Will other ‘questionable characters’ follow suit?
President George Manneh Weah has with immediate effect withdrawn the nomination of Cllr. Charles Gibson, as Justice Minister-designate.
According to an Executive Mansion release, the decision was made on Feb 7, in an official communication to the Senate Pro-Temp, Hon. Albert Chie, and Justice Minister-designate Cllr. Charles Gibson. The question now lingering on the minds of the public is whether other nominees with questionable characters will follow suit.
It can be recalled that President Weah’s nomination of Cllr. Charles Gibson to serve as Justice Minister ignited a virtual firestorm against his confirmation since the revelation of his unwholesome and unethical behavior which led to the suspension of his license by the Supreme Court.
A Lebanese businessman Anwar Saoud had filed a complaint against Cllr. Gibson before the Supreme Court alleging that Cllr. Gibson had appropriated to his own use monies he had collected on behalf of his client, Anwar Saoud.
The Supreme Court, having sat on the matter and concluded that Cllr. Gibson had acted unethically suspended his license and ordered him to refund his client’s money. The mandate of the Supreme Court however went unheeded by Cllr. Gibson until a week before his name surfaced as a nominee for the post of Justice Minister.
Apparently sensing that his non compliance with the mandate of the Court would have imperiled his confirmation for the post, Cllr. Gibson hurriedly restituted his client’s money and prayed the Court for the lifting of its ban on his legal practice.
When quizzed by the Court why it took him so long to comply with its mandate, the embattled Cllr. responded that he was broke, not having earned income since his license was revoked by the Court. He furthered that he had to rally support from his friends in order to raise the money put at US$25,400.
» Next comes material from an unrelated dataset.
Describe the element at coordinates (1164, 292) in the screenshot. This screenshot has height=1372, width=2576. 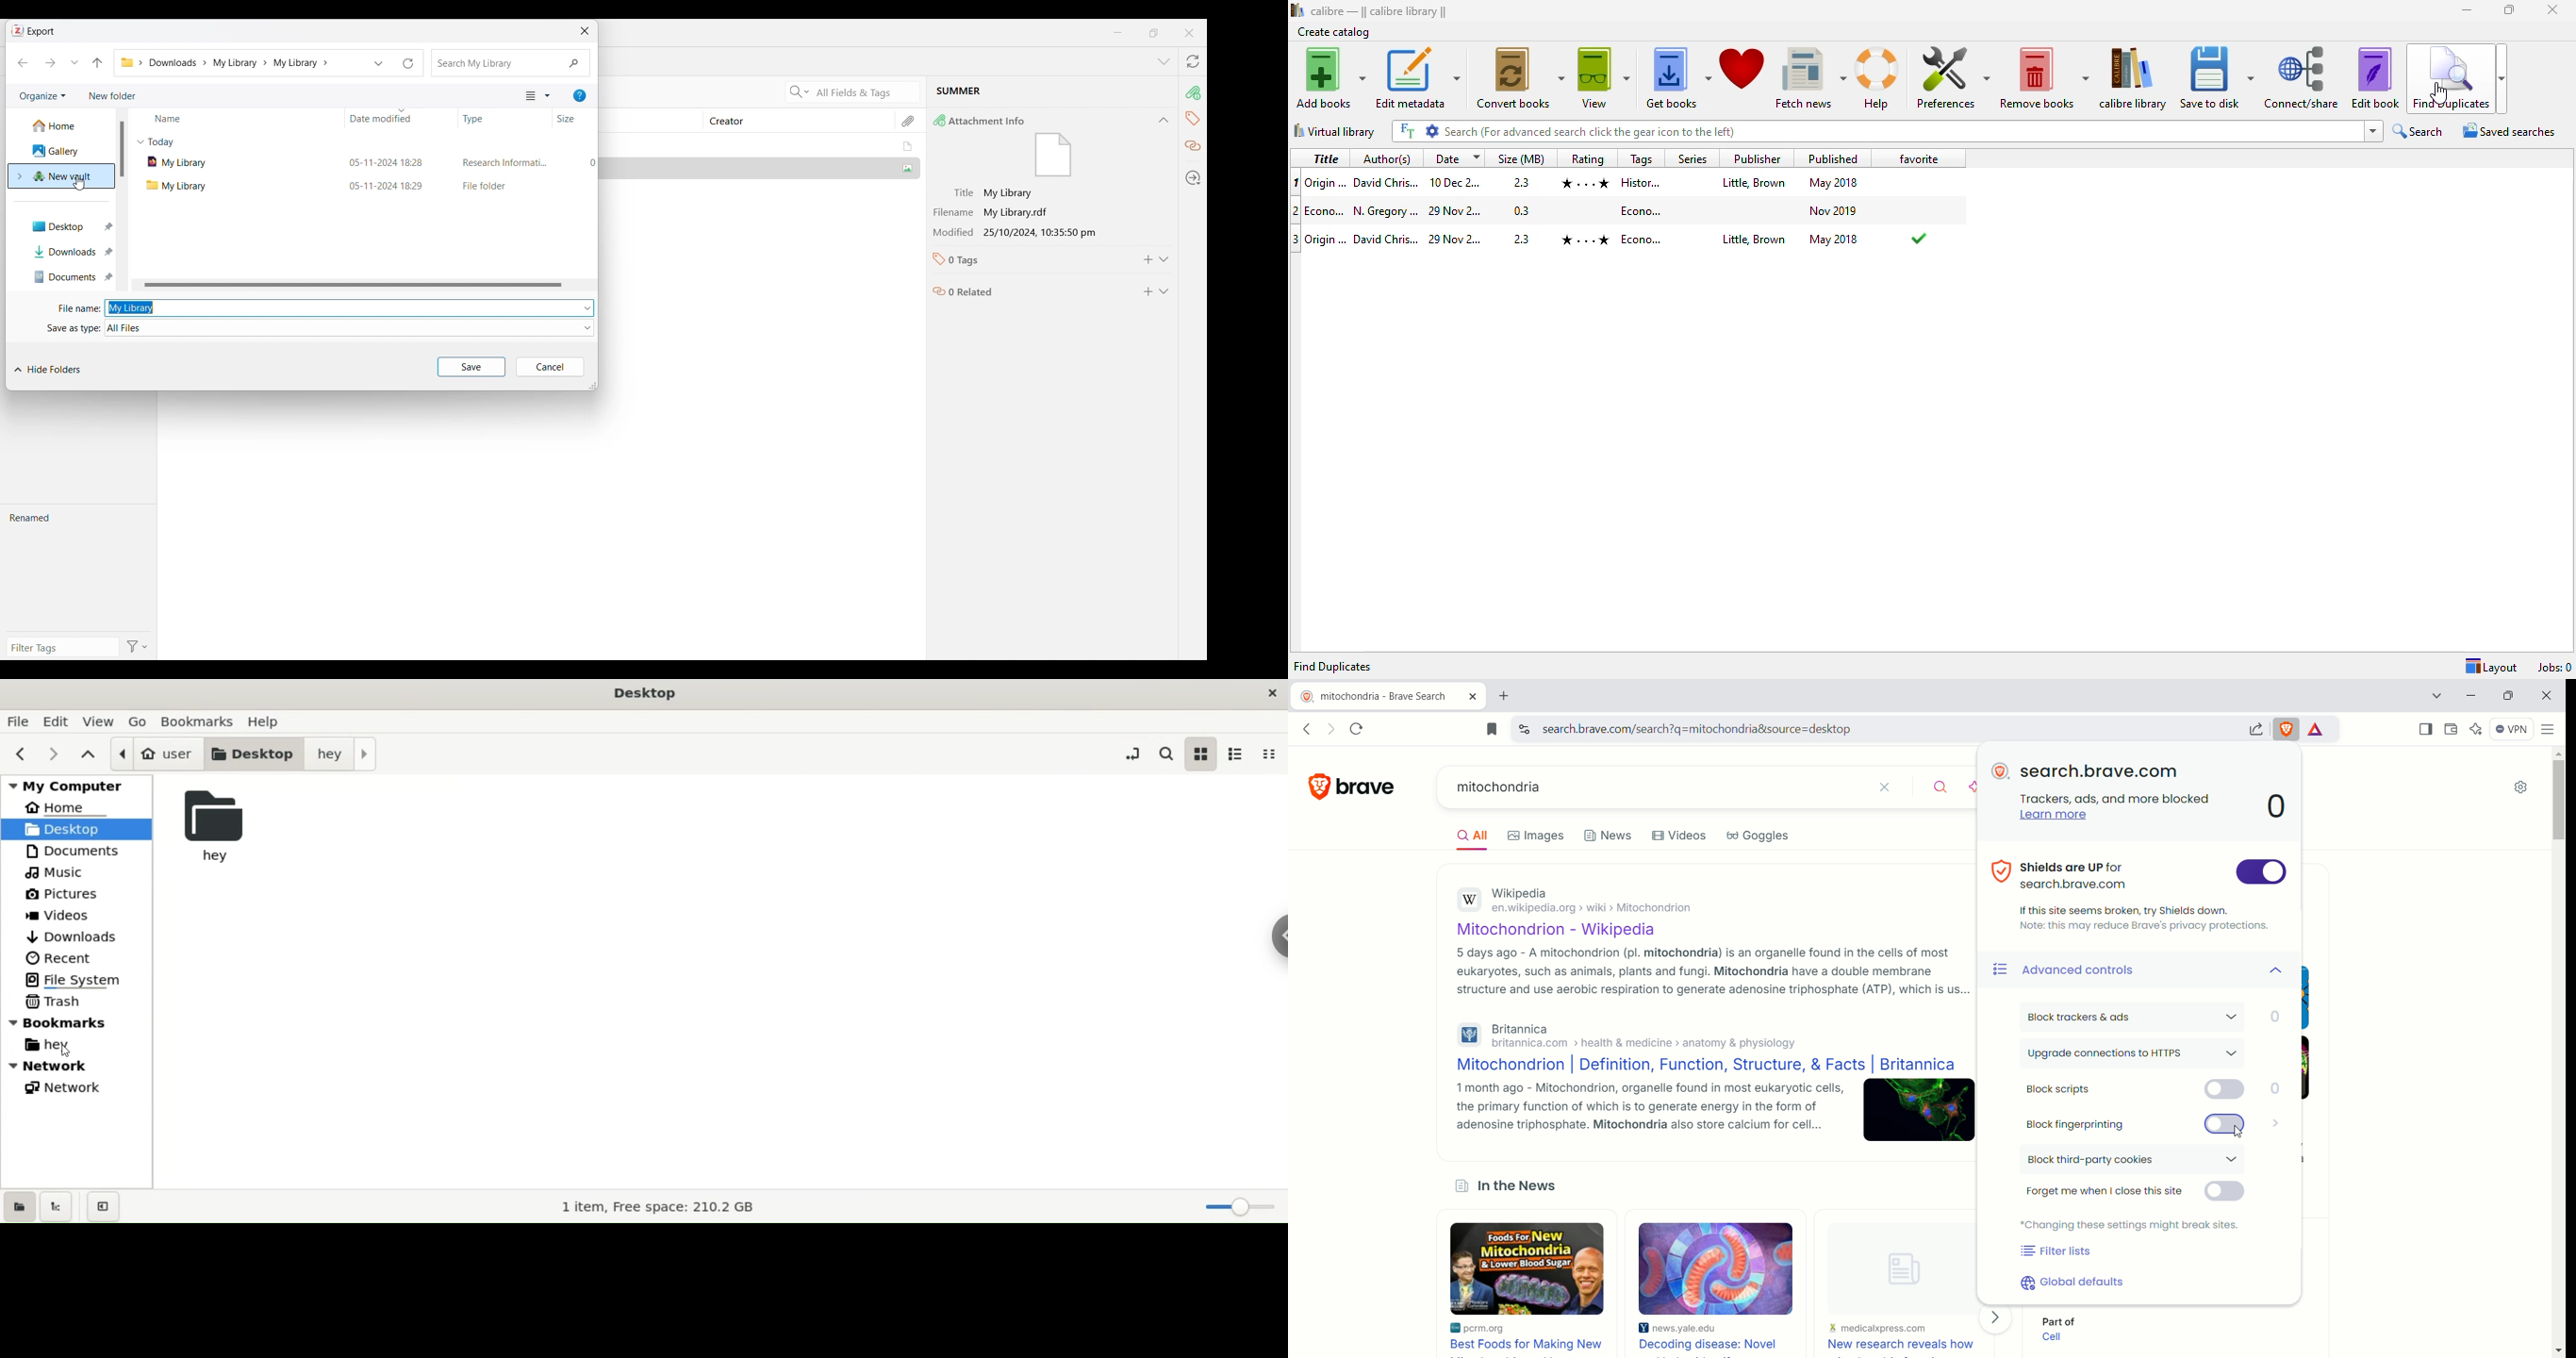
I see `Expand` at that location.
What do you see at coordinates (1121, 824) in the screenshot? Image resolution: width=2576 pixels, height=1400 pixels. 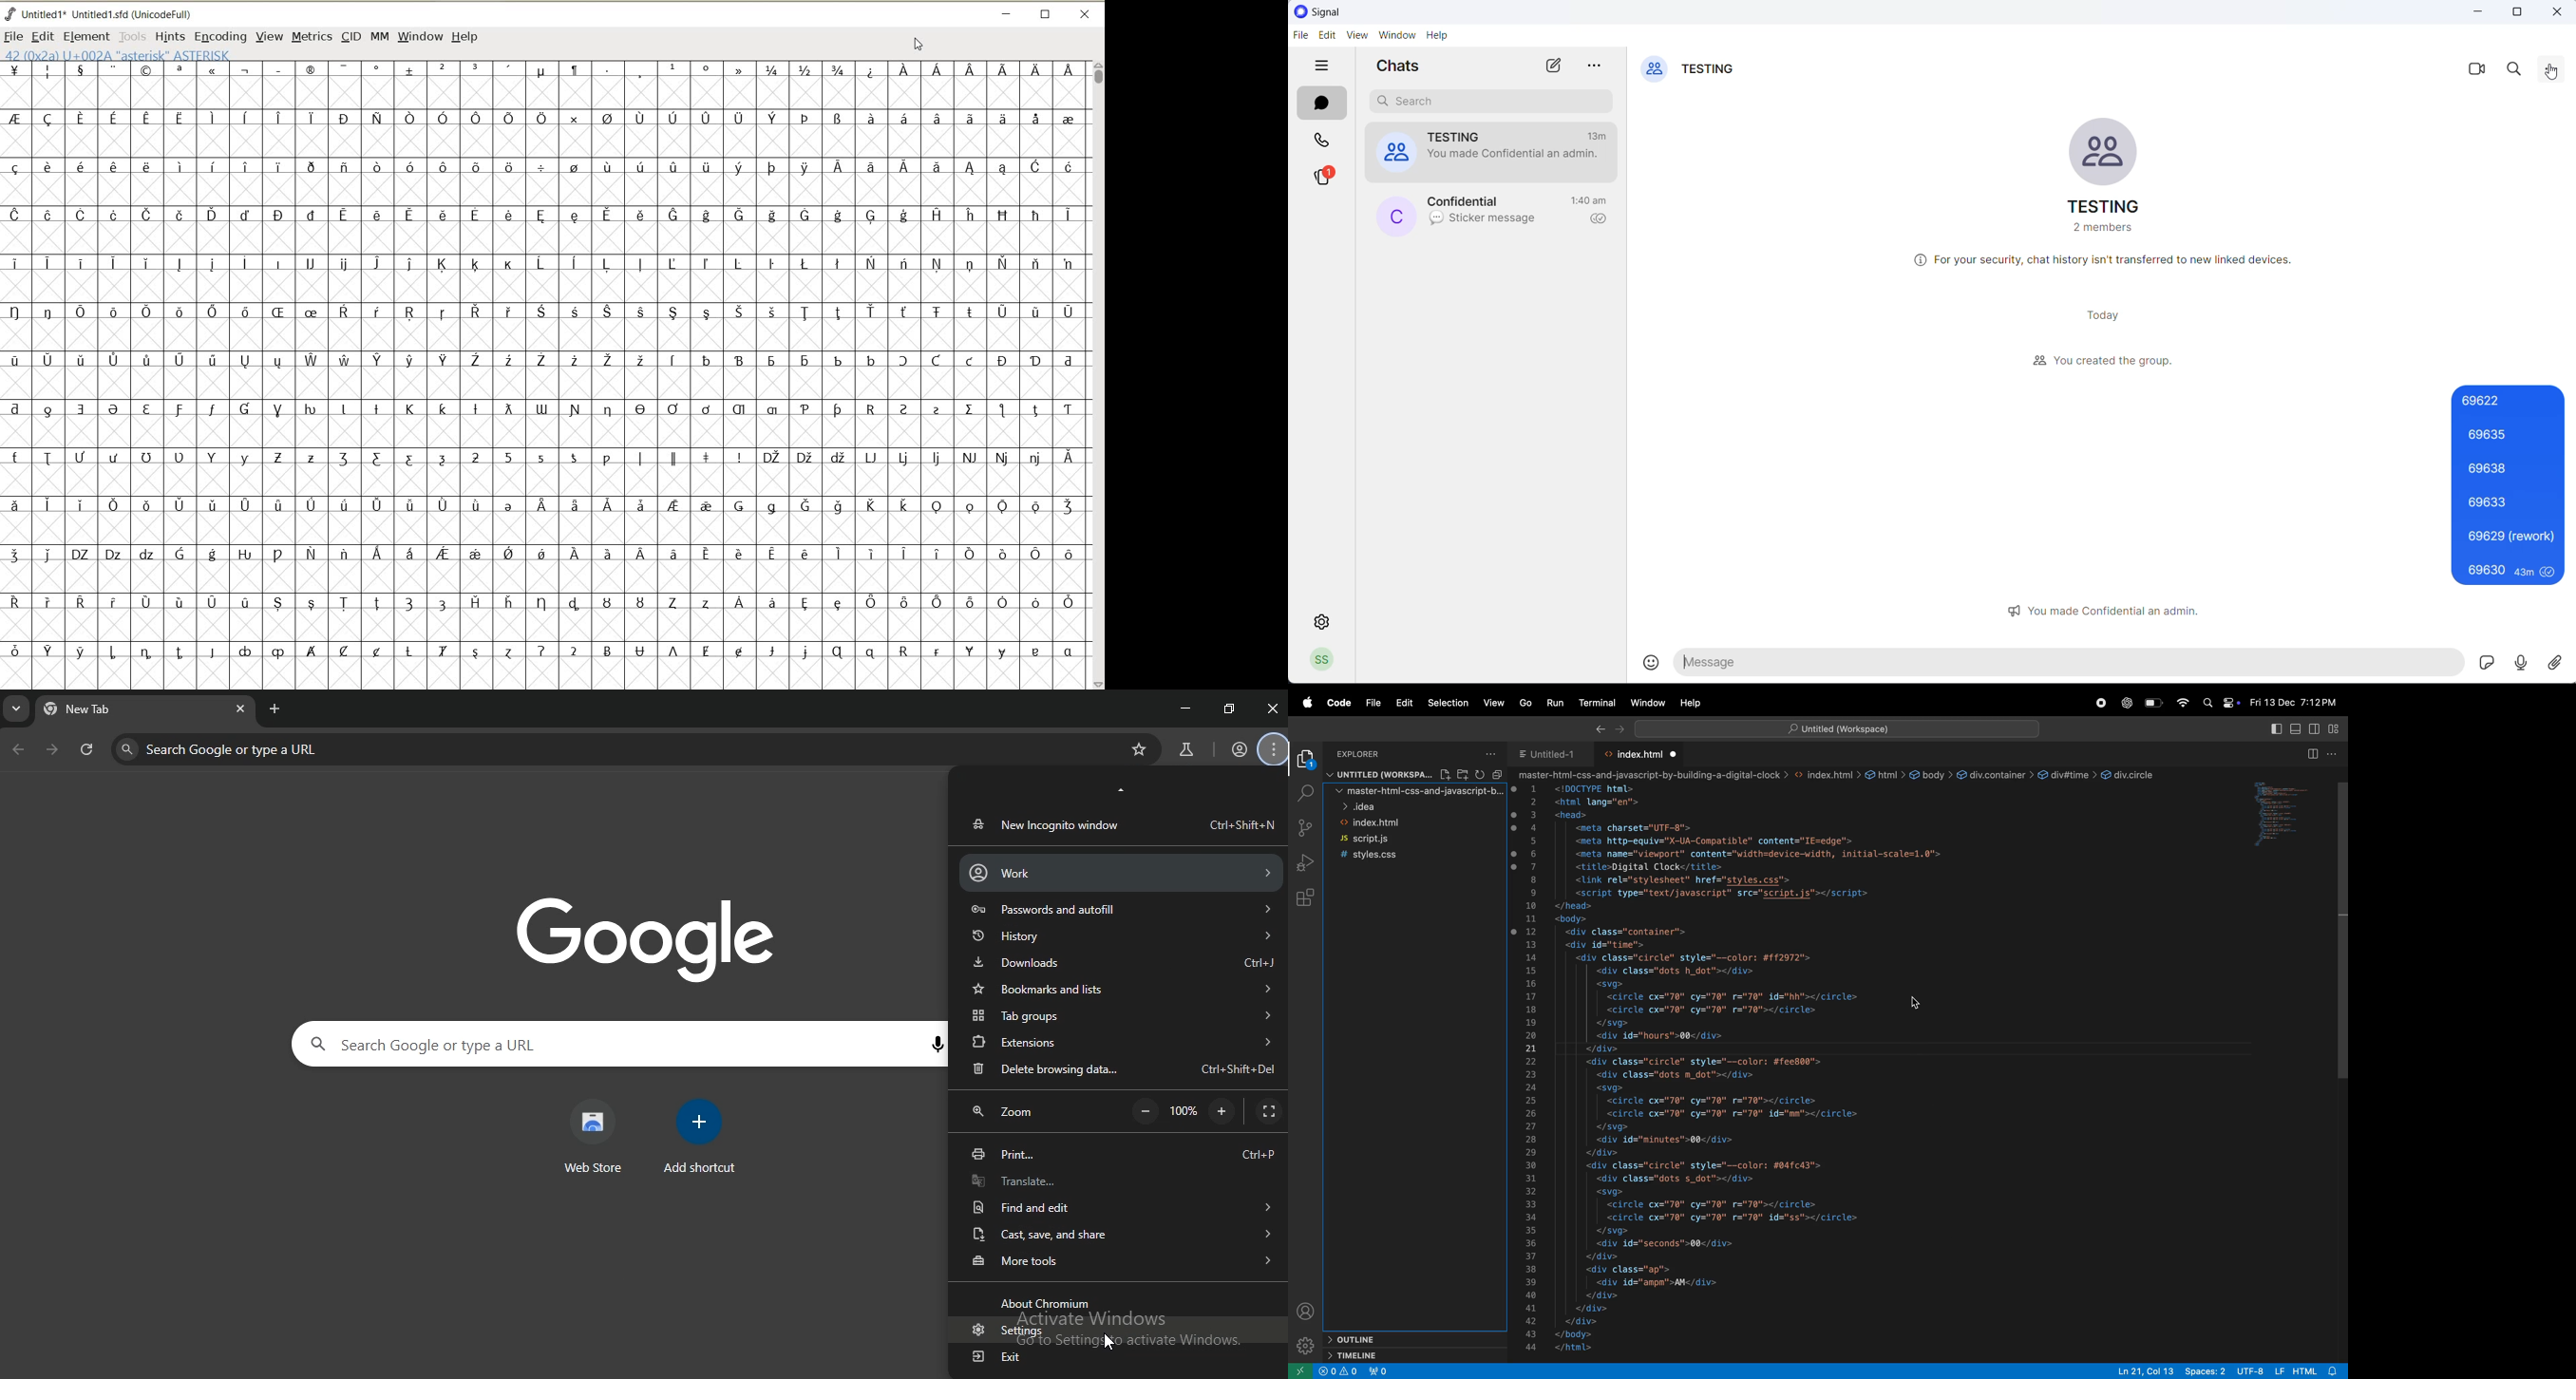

But an anxious public including media institutions, apparently edged on by President Weah’s publicly declared non tolerance to corruption, continued to step up calls for Cllr. Gibson’s rejection by the Liberian Senate.
His (Cllr. Gibson) call for the dissolution of national integrity institutions such as the Liberia Anti-Corruption Commission (LACC) etc, evoked a strong backlash with a particularly scathing reaction coming from the LACC.
The Daily Observer, taking up the issue in its Monday, Feb 5, 2018 editorial, questioned Cllr. Gibson on what moral grounds was he accepting his appointment as Justice Minister. The Daily Observer then called on him to decline his appointment and accord President Weah the opportunity to name a more reputable individual to head that Ministry.
The Observer further argued and warned that confirming Cllr. Gibson would have sent a wrong message which would have been regretted.
Meanwhile news reports that Cllr. Gibson’s nomination has been withdrawn by President Weah and a new Justice Minister appointed appear to suggest that President Weah may not have been at all impervious to public concerns about integrity as wrongly assumed in many quarters, a highly placed source said.
In a related development, there is growing public concern about the likely confirmation of former representative Moses Y. Kollie’s nomination as Labor Minister owing to his record as a perpetrator of gross human rights abuse, according to eyewitness accounts to the Truth and Reconciliation Commission (TRC) report.
According to eyewitness accounts, the Labor Minister designate, Moses Kollie was a notorious and feared commander of the NPFL during the country’s civil war. He is alleged to have ordered men under his command to strip a woman naked and apply Baboon Koto to her private parts while tied up under the hot sun.
The incident is said to have taken place in the town of Kpaiyea located near the Liberia-Guinea border in Lofa County. The woman in question according to eyewitness accounts to the TRC was said to have been “captured” in Grand Bassa County and taken to Lofa as a sex slave.
She was ordered tortured after being accused of infidelity by commander Kollie. Her co-accused, a bodyguard to Kollie, was said to have fled across the border into Guinea to escape arrest and possible death.
At this stage, it remains unclear whether the Senate will confirm him or whether President Weah is going to withdraw his nomination based on the revelation about his role during the civil war. But pundits appear convinced that the Senate will go ahead and confirm the Labor Minister designate because as a local human rights advocate put it “Kollie will pass the Senate test because he has money”. He did not comment further.
Meanwhile President Weah has received plaudits for his withdrawal of Cllr. Gibson’s nomination. In a telephone chat with the editor, a local Lebanese businessman, name withheld, has commended President Weah for what he called a bold and unprecedented step taken by President Weah’s withdrawal of Cllr. Gibson’s nomination. “Such a thing never happened during President Sirleaf’s time,” the businessman noted.